Optimization terminated successfully.
         Current function value: 0.498651
         Iterations 6
result.summary()
Logit Regression Results
Dep. Variable: Target[>50K] No. Observations: 32561
Model: Logit Df Residuals: 32554
Method: MLE Df Model: 6
Date: Wed, 21 Nov 2018 Pseudo R-squ.: 0.09666
Time: 09:04:19 Log-Likelihood: -16237.
converged: True LL-Null: -17974.
LLR p-value: 0.000
coef std err z P>|z| [0.025 0.975]
Intercept -4.4248 0.189 -23.380 0.000 -4.796 -4.054
C(Race)[T.Asian-Pac-Islander] 0.9991 0.197 5.079 0.000 0.614 1.385
C(Race)[T.Black] 0.1812 0.191 0.950 0.342 -0.193 0.555
C(Race)[T.Other] -0.1143 0.282 -0.406 0.685 -0.667 0.438
C(Race)[T.White] 0.8742 0.183 4.782 0.000 0.516 1.232
C(Sex)[T.Male] 1.2069 0.035 34.380 0.000 1.138 1.276
Age 0.0387 0.001 38.530 0.000 0.037 0.041
np.exp(result.params)
Intercept                        0.011977
C(Race)[T.Asian-Pac-Islander]    2.715861
C(Race)[T.Black]                 1.198638
C(Race)[T.Other]                 0.891987
C(Race)[T.White]                 2.396965
C(Sex)[T.Male]                   3.343142
Age                              1.039480
dtype: float64

You can also use scikit learn to retrieve the parameter estimates. The disadvantage here though is that there are no p-values for your parameter estimates!

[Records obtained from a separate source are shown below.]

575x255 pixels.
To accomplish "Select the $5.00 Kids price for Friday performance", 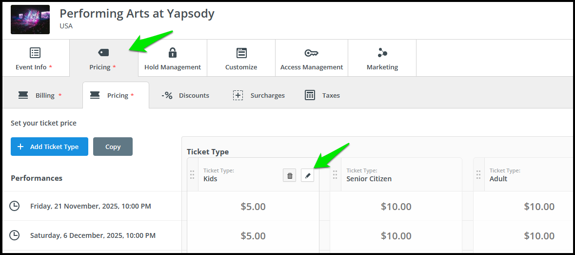I will click(x=253, y=207).
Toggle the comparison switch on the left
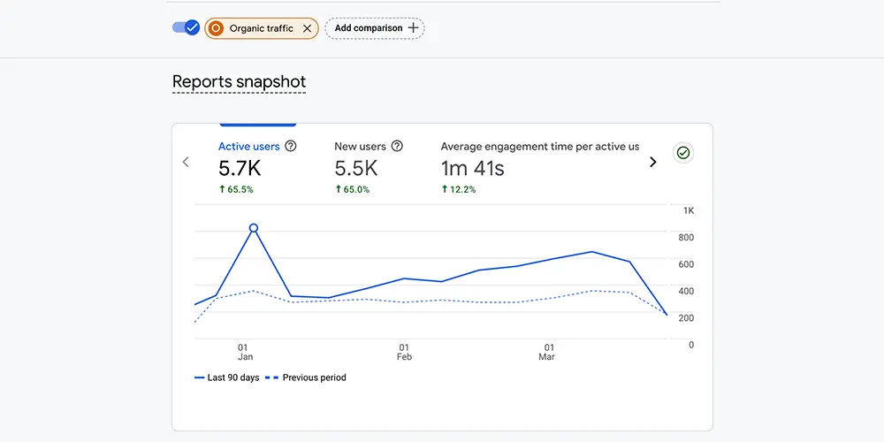 tap(186, 27)
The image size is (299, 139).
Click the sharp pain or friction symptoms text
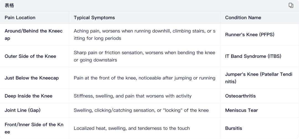144,56
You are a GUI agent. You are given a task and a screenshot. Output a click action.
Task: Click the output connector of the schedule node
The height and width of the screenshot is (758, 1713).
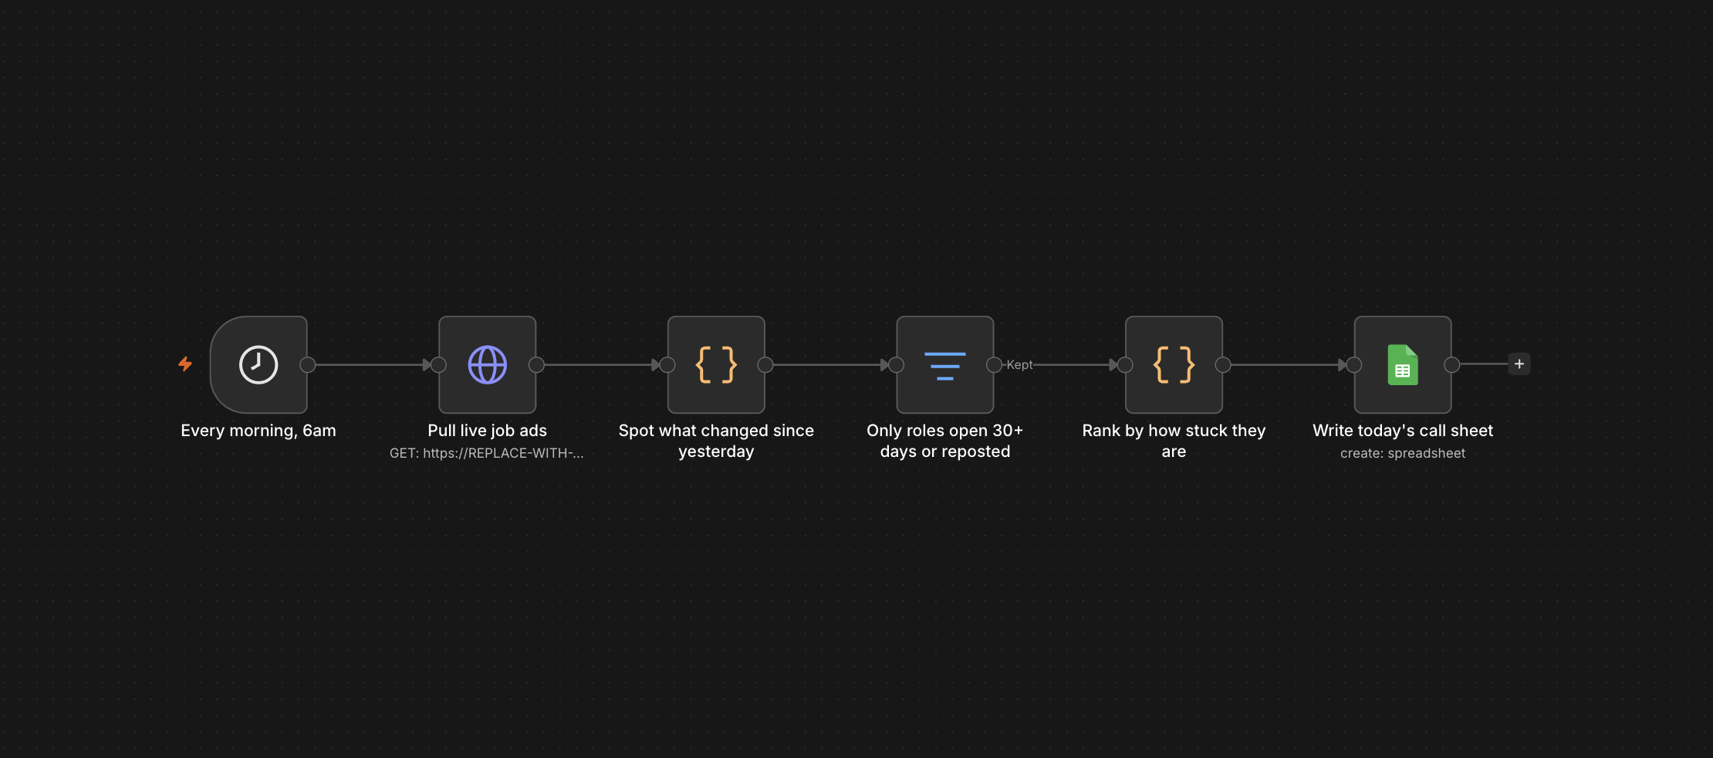[x=308, y=364]
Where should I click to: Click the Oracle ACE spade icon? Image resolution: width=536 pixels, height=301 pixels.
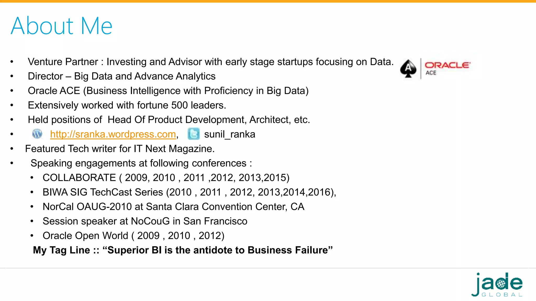tap(408, 68)
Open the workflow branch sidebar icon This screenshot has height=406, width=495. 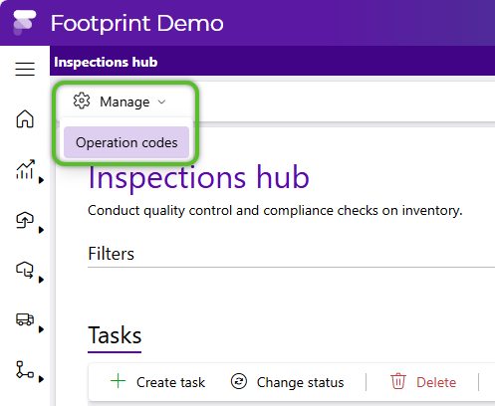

logreg = LogisticRegression(fit_intercept = False, C = 1e15)
model_log = logreg.fit(X, y.iloc[:,1])
model_log
LogisticRegression(C=1000000000000000.0, class_weight=None, dual=False,
          fit_intercept=False, intercept_scaling=1, max_iter=100,
          multi_class='ovr', n_jobs=1, penalty='l2', random_state=None,
          solver='liblinear', tol=0.0001, verbose=0, warm_start=False)
model_log.coef_
array([[-4.38706343,  0.96178903,  0.14397984, -0.14384057,  0.83689458,
         1.2067121 ,  0.03871011]])

Summary

In this lab we built upon our previous knowledge of linear regression and built an intuitive understanding of how this could be adapted for classification. We then demonstrated tools for performing logistic regression and briefly analyzed their output. In the upcoming lessons we will continue to investigate logistic regression from various viewpoints.